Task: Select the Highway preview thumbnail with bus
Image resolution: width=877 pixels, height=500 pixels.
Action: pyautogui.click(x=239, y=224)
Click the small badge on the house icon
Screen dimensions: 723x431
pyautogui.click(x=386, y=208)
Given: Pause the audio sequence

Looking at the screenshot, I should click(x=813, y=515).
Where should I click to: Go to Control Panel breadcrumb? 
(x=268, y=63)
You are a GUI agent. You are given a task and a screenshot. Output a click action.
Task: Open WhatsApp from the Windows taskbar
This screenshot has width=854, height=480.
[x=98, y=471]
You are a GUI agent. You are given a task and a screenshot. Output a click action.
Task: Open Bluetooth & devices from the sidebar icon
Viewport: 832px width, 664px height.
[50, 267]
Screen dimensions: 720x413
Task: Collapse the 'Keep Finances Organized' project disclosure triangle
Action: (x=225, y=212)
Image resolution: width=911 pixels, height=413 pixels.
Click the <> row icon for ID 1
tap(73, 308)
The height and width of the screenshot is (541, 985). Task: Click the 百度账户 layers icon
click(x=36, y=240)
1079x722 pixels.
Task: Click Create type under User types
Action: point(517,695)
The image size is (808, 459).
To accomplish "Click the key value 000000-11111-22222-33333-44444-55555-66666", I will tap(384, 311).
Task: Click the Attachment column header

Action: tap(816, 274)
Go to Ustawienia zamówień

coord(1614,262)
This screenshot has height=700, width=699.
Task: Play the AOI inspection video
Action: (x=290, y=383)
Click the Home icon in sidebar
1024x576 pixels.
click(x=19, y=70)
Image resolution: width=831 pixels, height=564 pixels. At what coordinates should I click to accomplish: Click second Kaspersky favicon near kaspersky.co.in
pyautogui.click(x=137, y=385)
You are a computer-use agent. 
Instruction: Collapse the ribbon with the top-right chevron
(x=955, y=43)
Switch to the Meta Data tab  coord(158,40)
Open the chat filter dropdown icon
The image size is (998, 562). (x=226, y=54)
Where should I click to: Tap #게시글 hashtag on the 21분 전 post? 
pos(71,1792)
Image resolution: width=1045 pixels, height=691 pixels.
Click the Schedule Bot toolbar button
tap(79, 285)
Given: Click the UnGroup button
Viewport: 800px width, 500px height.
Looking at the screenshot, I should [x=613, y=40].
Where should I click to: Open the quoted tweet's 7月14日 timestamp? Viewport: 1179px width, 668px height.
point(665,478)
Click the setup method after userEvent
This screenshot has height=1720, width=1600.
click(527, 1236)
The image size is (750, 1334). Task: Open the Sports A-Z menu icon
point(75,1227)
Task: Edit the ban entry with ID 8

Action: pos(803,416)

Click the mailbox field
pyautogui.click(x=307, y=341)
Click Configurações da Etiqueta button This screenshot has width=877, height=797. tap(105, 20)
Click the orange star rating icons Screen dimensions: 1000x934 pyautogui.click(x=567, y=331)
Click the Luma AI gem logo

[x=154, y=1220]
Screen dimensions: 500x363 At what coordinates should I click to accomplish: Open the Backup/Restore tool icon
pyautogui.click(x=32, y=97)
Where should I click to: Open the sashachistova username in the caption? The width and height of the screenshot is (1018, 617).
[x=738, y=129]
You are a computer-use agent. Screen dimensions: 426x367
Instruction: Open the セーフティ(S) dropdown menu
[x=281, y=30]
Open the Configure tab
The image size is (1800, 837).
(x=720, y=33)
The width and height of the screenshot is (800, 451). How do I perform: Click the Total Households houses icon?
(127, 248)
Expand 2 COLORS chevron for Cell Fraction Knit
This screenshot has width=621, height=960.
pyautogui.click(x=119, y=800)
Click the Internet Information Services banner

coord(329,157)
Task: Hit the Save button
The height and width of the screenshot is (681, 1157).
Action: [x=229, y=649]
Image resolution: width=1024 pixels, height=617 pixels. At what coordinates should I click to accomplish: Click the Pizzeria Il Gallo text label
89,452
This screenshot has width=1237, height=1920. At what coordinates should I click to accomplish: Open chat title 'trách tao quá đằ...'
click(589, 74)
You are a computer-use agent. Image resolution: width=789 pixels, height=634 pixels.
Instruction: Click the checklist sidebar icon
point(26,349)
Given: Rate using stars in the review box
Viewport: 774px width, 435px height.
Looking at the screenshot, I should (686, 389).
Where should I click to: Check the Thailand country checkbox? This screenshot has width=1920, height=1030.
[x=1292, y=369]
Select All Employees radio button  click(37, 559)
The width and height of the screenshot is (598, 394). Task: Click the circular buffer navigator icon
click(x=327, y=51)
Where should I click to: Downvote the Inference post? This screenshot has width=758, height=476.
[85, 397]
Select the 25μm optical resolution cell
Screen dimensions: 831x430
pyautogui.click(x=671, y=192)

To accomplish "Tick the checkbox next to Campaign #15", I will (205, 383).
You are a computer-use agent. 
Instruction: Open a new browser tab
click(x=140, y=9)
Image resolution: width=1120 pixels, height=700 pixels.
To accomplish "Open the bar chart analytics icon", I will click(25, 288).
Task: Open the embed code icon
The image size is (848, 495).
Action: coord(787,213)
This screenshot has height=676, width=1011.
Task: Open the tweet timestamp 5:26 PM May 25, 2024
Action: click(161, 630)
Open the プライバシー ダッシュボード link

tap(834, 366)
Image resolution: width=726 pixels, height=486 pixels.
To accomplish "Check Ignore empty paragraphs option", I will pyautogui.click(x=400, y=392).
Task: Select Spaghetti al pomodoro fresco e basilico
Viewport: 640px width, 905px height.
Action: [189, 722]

════════

● Task item
All of the material above needs to be output exactly, with no line left out.

● Task solution
Task: Select the Highway preview thumbnail with bus
Image resolution: width=877 pixels, height=500 pixels.
Action: pyautogui.click(x=239, y=224)
Click the small badge on the house icon
Screen dimensions: 723x431
pyautogui.click(x=386, y=208)
Given: Pause the audio sequence

Looking at the screenshot, I should click(x=813, y=515).
Where should I click to: Go to Control Panel breadcrumb? 
(x=268, y=63)
You are a GUI agent. You are given a task and a screenshot. Output a click action.
Task: Open WhatsApp from the Windows taskbar
This screenshot has width=854, height=480.
[x=98, y=471]
You are a GUI agent. You are given a task and a screenshot. Output a click action.
Task: Open Bluetooth & devices from the sidebar icon
Viewport: 832px width, 664px height.
[50, 267]
Screen dimensions: 720x413
Task: Collapse the 'Keep Finances Organized' project disclosure triangle
Action: (x=225, y=212)
Image resolution: width=911 pixels, height=413 pixels.
Click the <> row icon for ID 1
tap(73, 308)
The height and width of the screenshot is (541, 985). Task: Click the 百度账户 layers icon
click(x=36, y=240)
1079x722 pixels.
Task: Click Create type under User types
Action: point(517,695)
The image size is (808, 459).
To accomplish "Click the key value 000000-11111-22222-33333-44444-55555-66666", I will tap(384, 311).
Task: Click the Attachment column header

Action: tap(816, 274)
Go to Ustawienia zamówień

coord(1614,262)
This screenshot has height=700, width=699.
Task: Play the AOI inspection video
Action: (x=290, y=383)
Click the Home icon in sidebar
1024x576 pixels.
click(x=19, y=70)
Image resolution: width=831 pixels, height=564 pixels. At what coordinates should I click to accomplish: Click second Kaspersky favicon near kaspersky.co.in
pyautogui.click(x=137, y=385)
You are a computer-use agent. 
Instruction: Collapse the ribbon with the top-right chevron
(x=955, y=43)
Switch to the Meta Data tab  coord(158,40)
Open the chat filter dropdown icon
The image size is (998, 562). (x=226, y=54)
Where should I click to: Tap #게시글 hashtag on the 21분 전 post? 
pos(71,1792)
Image resolution: width=1045 pixels, height=691 pixels.
Click the Schedule Bot toolbar button
tap(79, 285)
Given: Click the UnGroup button
Viewport: 800px width, 500px height.
Looking at the screenshot, I should [x=613, y=40].
Where should I click to: Open the quoted tweet's 7月14日 timestamp? Viewport: 1179px width, 668px height.
point(665,478)
Click the setup method after userEvent
This screenshot has height=1720, width=1600.
click(527, 1236)
The image size is (750, 1334). Task: Open the Sports A-Z menu icon
point(75,1227)
Task: Edit the ban entry with ID 8

Action: pos(803,416)

Click the mailbox field
pyautogui.click(x=307, y=341)
Click Configurações da Etiqueta button This screenshot has width=877, height=797. tap(105, 20)
Click the orange star rating icons Screen dimensions: 1000x934 pyautogui.click(x=567, y=331)
Click the Luma AI gem logo

[x=154, y=1220]
Screen dimensions: 500x363 At what coordinates should I click to accomplish: Open the Backup/Restore tool icon
pyautogui.click(x=32, y=97)
Where should I click to: Open the sashachistova username in the caption? The width and height of the screenshot is (1018, 617).
[x=738, y=129]
You are a computer-use agent. Screen dimensions: 426x367
Instruction: Open the セーフティ(S) dropdown menu
[x=281, y=30]
Open the Configure tab
The image size is (1800, 837).
(x=720, y=33)
The width and height of the screenshot is (800, 451). How do I perform: Click the Total Households houses icon?
(127, 248)
Expand 2 COLORS chevron for Cell Fraction Knit
This screenshot has width=621, height=960.
pyautogui.click(x=119, y=800)
Click the Internet Information Services banner

coord(329,157)
Task: Hit the Save button
The height and width of the screenshot is (681, 1157).
Action: [x=229, y=649]
Image resolution: width=1024 pixels, height=617 pixels. At what coordinates should I click to accomplish: Click the Pizzeria Il Gallo text label
89,452
This screenshot has width=1237, height=1920. At what coordinates should I click to accomplish: Open chat title 'trách tao quá đằ...'
click(589, 74)
You are a computer-use agent. Image resolution: width=789 pixels, height=634 pixels.
Instruction: Click the checklist sidebar icon
point(26,349)
Given: Rate using stars in the review box
Viewport: 774px width, 435px height.
Looking at the screenshot, I should (686, 389).
Where should I click to: Check the Thailand country checkbox? This screenshot has width=1920, height=1030.
[x=1292, y=369]
Select All Employees radio button  click(37, 559)
The width and height of the screenshot is (598, 394). Task: Click the circular buffer navigator icon
click(x=327, y=51)
Where should I click to: Downvote the Inference post? This screenshot has width=758, height=476.
[85, 397]
Select the 25μm optical resolution cell
Screen dimensions: 831x430
pyautogui.click(x=671, y=192)

To accomplish "Tick the checkbox next to Campaign #15", I will (205, 383).
You are a computer-use agent. 
Instruction: Open a new browser tab
click(x=140, y=9)
Image resolution: width=1120 pixels, height=700 pixels.
To accomplish "Open the bar chart analytics icon", I will click(25, 288).
Task: Open the embed code icon
The image size is (848, 495).
Action: coord(787,213)
This screenshot has height=676, width=1011.
Task: Open the tweet timestamp 5:26 PM May 25, 2024
Action: click(161, 630)
Open the プライバシー ダッシュボード link

tap(834, 366)
Image resolution: width=726 pixels, height=486 pixels.
To accomplish "Check Ignore empty paragraphs option", I will pyautogui.click(x=400, y=392).
Task: Select Spaghetti al pomodoro fresco e basilico
Viewport: 640px width, 905px height.
Action: [189, 722]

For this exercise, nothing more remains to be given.